-------- Entries shown --------

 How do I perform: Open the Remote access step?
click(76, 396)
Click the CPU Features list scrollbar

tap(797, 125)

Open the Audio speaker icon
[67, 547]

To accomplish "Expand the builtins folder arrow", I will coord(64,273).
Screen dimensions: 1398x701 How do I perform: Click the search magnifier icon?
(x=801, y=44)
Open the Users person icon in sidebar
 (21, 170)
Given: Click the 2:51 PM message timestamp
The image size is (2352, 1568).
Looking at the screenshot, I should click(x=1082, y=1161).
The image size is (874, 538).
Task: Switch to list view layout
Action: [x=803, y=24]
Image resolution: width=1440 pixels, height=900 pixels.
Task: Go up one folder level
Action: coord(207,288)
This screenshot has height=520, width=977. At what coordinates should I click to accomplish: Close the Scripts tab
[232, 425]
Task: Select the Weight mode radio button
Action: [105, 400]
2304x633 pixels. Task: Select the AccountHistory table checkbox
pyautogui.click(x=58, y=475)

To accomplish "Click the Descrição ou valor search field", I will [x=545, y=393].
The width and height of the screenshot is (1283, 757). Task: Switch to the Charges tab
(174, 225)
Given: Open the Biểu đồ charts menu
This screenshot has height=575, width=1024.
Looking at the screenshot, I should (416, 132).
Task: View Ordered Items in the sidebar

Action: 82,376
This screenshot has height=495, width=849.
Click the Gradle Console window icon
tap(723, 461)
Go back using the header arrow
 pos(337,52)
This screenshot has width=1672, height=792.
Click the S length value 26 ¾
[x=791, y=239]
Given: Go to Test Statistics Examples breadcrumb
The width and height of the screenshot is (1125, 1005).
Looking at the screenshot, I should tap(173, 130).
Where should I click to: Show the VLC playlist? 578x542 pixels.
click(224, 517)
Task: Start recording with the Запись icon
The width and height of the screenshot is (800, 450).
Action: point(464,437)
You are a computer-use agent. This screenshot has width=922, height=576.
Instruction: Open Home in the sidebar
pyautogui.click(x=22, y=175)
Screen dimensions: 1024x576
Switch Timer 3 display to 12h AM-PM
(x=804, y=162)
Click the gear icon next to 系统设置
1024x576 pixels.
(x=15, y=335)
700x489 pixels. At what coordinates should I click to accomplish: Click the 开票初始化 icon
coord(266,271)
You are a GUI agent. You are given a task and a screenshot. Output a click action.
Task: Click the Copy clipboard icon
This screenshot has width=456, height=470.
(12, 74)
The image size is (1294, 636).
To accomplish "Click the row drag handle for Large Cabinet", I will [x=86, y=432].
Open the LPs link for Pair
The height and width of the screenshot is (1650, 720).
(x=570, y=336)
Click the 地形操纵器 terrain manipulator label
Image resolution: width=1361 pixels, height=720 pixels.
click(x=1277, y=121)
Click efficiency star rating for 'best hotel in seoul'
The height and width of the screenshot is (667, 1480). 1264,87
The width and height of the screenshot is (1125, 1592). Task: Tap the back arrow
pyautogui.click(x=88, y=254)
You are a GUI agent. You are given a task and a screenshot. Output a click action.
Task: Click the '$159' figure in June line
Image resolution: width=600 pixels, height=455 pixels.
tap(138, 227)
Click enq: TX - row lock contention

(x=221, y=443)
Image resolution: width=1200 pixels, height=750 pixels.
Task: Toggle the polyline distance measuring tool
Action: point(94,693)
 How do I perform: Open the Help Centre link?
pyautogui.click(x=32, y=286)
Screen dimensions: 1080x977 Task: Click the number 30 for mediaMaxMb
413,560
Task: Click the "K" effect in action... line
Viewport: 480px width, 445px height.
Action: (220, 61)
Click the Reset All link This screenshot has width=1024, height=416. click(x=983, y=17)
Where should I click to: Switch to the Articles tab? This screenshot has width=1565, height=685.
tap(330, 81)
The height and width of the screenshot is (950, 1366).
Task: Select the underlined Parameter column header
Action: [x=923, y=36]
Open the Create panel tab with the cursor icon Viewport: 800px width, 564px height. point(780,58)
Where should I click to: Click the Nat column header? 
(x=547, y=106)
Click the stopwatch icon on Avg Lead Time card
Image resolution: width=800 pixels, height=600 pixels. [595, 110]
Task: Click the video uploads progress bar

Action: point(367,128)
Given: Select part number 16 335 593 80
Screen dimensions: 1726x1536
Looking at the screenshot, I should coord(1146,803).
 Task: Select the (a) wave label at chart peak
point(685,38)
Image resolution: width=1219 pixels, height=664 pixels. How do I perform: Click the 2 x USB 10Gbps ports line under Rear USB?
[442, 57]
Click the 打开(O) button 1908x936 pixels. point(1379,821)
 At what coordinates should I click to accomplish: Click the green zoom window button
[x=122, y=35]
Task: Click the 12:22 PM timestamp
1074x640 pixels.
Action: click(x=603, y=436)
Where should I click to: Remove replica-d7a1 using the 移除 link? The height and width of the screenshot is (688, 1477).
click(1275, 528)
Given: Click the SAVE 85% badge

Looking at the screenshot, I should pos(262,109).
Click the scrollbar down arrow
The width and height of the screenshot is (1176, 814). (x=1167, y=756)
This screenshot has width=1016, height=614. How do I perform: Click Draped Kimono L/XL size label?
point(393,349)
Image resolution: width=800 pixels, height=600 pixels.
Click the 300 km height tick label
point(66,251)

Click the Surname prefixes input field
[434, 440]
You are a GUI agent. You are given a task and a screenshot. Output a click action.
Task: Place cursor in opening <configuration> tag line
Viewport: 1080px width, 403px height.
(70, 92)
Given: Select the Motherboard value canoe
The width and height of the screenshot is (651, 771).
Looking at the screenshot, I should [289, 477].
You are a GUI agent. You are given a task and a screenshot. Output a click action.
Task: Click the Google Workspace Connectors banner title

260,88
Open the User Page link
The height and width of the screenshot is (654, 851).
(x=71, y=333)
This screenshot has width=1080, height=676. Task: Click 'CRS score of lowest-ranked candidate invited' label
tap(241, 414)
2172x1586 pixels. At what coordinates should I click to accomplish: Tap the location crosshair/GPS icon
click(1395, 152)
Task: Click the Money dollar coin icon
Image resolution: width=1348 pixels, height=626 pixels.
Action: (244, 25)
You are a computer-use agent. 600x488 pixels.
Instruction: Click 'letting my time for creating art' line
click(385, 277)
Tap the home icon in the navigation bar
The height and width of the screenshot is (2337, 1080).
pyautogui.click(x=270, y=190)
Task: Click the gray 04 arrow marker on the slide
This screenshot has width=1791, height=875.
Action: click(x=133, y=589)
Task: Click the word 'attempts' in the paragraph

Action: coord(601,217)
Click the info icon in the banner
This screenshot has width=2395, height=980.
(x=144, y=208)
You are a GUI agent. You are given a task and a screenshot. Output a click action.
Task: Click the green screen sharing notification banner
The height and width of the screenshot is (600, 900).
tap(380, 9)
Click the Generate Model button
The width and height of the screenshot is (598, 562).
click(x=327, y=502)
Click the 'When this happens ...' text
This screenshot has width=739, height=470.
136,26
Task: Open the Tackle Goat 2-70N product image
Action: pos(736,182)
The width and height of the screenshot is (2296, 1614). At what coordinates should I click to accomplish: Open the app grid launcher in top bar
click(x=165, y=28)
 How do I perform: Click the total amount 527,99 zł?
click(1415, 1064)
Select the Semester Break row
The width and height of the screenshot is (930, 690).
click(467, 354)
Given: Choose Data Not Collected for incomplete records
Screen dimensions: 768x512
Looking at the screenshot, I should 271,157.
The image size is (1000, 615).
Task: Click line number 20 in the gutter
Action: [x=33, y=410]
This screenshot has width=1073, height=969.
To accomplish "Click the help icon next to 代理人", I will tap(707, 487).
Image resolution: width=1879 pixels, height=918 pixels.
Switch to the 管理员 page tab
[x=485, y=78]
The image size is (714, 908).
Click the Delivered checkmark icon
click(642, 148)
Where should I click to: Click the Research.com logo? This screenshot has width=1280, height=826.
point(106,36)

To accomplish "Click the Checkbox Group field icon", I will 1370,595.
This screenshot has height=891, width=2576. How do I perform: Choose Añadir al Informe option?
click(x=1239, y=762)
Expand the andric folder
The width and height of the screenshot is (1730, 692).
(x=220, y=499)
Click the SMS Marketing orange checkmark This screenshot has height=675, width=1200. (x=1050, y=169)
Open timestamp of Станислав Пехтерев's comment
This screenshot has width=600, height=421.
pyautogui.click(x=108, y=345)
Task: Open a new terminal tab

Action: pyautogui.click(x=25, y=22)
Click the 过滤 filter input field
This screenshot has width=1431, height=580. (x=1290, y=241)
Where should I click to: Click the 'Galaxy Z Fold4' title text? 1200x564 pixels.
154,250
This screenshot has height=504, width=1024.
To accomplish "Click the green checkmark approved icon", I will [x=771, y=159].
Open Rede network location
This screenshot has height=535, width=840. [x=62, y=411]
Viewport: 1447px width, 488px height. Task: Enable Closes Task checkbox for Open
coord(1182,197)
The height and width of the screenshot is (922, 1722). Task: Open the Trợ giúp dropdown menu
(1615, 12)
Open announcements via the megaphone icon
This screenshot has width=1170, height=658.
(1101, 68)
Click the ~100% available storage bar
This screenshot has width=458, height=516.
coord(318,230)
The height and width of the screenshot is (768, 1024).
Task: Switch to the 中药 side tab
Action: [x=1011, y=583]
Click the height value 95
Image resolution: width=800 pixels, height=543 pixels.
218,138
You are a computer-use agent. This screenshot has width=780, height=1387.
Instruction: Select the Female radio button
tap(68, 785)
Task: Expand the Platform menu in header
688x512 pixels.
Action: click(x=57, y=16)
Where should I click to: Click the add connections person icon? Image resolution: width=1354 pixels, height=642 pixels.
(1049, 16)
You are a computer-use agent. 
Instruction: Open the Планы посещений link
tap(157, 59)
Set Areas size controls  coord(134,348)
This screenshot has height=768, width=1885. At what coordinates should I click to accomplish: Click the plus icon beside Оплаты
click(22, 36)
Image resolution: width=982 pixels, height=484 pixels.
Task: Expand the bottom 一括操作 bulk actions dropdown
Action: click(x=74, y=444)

--------

**Task directions:** In the listing above, the lines from the one containing "The height and width of the screenshot is (600, 900)." through the one containing "Click the 'When this happens ...' text" must be set down exactly, with no other lines.

**Task solution:**
The height and width of the screenshot is (600, 900).
tap(380, 9)
Click the Generate Model button
The width and height of the screenshot is (598, 562).
click(x=327, y=502)
Click the 'When this happens ...' text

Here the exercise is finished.